British Prime Minister Boris Johnson has shot down speculation that the UK will ease immigration rules for India as part of a Free Trade Agreement (FTA).
Negotiations on an Indo-British FTA are scheduled to begin this month.
Sir Edward Leigh, a right-wing Conservative party MP, concerned about reports that Britain was contemplating making such a concession, asked in the House of Commons: "Apparently, the government are thinking of relaxing visa controls for India in order to get a free trade deal. While a free trade deal is valuable in itself, we should not be held to ransom.
"Does the Prime Minister agree that our new working-class voters who voted for Brexit did not vote to replace immigration from Europe with more immigration from the rest of the world, any more than that when they were told that we would take back control, we would lose control of the channel? Will he convince us that he is determined to connect to our supporters and control immigration?"
To this, Johnson replied: "I do not recognise the account that my honourable Friend has given. We do not do free trade deals on that basis. Indeed, I can tell him that since we took back control, net immigration has gone down. That is all the Opposition wants -- their answer is, everywhere and always, uncontrolled immigration. That is their approach to the economy, and it is not the right way forward. That is why our Nationality and Borders Bill, currently in the House of Lords, is so important -- it will enable us to take back control of our borders properly and tackle illegal immigration."
Earlier, The Guardian newspaper had run a story headlined ‘UK ministers eager to ease immigration rules for Indian citizens'.
In it, The Guardian reported: "The potential offer will be under discussion when the international trade secretary, Anne-Marie Trevalyan, travels to Delhi this month," quoting the UK's Times.
The daily further claimed: "Trevelyan is said to have the backing of the foreign secretary, Liz Truss, who is keen to curb China's growing influence in the region. However, they are likely to meet strong resistance from the home secretary, Priti Patel, who opposes the offer."
Patel is an interesting case. Of Gujarati-origin, as a child she migrated with her parents from East Africa to Britain. Yet, she has been virulently against immigration in her political career. She was and remains a hard-core Brexiteer and represents a Right-wing anti-immigration constituency in the county of Essex, which adjoins London to the east.

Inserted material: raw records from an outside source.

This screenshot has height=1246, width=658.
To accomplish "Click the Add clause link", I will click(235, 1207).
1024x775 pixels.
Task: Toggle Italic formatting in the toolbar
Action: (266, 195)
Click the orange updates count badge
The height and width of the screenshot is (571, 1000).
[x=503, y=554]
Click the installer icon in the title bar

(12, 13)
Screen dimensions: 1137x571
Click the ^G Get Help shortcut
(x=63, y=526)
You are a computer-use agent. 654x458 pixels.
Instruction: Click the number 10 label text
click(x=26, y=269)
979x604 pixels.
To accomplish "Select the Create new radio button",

The Guardian insisted that visa relaxation options under consideration include a scheme similar to one agreed with Australia (in an FTA), which would allow young Indians the right to live and work in the UK for up to three years. Another would be to cut visa fees for students and allow them to stay in Britain for a period of time after they graduate. Visas for work and tourism -- which can cost up to 1,400 pounds (Rs 1.4 lakh) -- could also be reduced as a sweetener.
But such gestures go down badly with Johnson's core Conservative voters. At the same time, it may conceivably be difficult to refuse India the terms given to Australia. The matter can be fudged by having an immigration pact independent of an FTA.